● Task statement: Copy the passage of the text on religious mythologies exactly, starting at "O- Have you" and ending at "they are false.".

● Reading text:

Hello Carleas:
— Taking as a given that the mythologies of the global religions are false, is it worth it to maintain them?
O- When I think of the Taliban, Al Qaeda and Pat Robertson, then I am inclined to say no. But when I think of Mother Teresa, Martin Luther King Jr and other persons that I have actually encountered on a daily basis and who find strenght in their faith and express that faith in loving others, sometimes, to their credit, unconditionally, then I am disposed to say yes. The catch is that I am taking an utilitarian approach, a sorta of having the consequences dictate the worthines of an idea. I am saying that “worth” needs to be judged not solely by the “truth” (or falsehood) of a proposition, but by the consequences of that proposition as well. As far as religion is concerned, there is merit for either side of the debate.
— I find this problem nearly intractable. On the one hand, believing falsehoods is detrimental to one’s health. On the other, in a large and perhaps necessarily stratified society, religion may play an important role as a social lubricant.
O- Doctors invite religion into their hospitals and find a relation, in studies, between survival rates and beliefs systems. Longetivity may be associated with religion. But let’s not advance a false causal chain. It might be the meaning people get from religion, or how they live in complex social enviroments that help maintain the health of a social brain…as an author said: Religion is not about God. I would add: not ONLY about God.
— They also offer some hope to people who would otherwise have none. We’ve accepted that it is a false hope, but it is nonetheless comforting to believe for those who do.
O- Have you heard about placebos and the power of the mind to either help with the healing process or create new complications, such as depression, which it is said, can weaken our immunological system?
— And yet, it is a given that they are false.

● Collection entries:
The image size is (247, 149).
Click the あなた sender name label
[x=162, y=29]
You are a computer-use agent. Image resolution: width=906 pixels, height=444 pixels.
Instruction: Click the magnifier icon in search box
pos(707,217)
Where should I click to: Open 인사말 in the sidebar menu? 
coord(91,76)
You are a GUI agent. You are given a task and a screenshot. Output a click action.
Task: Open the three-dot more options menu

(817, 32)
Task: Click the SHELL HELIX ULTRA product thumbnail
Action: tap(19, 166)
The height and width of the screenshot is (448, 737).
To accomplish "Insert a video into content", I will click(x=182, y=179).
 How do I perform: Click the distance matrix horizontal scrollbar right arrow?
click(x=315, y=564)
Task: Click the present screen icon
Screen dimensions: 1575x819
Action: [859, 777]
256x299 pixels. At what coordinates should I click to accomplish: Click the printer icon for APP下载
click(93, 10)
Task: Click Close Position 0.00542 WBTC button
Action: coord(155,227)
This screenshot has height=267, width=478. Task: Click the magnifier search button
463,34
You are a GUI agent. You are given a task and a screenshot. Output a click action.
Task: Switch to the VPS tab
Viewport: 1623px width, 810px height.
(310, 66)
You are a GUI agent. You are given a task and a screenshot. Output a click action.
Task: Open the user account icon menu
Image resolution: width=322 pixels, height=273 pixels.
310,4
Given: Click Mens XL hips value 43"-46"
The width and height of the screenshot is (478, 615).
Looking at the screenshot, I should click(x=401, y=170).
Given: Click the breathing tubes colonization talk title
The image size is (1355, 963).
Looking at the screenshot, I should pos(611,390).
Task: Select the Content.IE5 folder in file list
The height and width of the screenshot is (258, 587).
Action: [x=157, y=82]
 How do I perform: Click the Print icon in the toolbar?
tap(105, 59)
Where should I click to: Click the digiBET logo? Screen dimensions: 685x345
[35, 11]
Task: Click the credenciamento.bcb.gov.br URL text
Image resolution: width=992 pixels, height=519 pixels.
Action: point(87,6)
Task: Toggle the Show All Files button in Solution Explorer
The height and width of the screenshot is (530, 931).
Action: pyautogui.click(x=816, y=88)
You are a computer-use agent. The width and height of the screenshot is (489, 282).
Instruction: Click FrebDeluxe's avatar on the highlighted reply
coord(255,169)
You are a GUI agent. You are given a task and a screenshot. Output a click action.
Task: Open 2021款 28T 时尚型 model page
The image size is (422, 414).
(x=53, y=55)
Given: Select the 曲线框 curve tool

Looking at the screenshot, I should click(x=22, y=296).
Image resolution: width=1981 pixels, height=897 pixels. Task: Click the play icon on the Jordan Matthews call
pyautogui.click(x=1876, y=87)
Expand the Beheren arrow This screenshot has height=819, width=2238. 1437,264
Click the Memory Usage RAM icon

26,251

● Solution:
O- Have you heard about placebos and the power of the mind to either help with the healing process or create new complications, such as depression, which it is said, can weaken our immunological system?
— And yet, it is a given that they are false.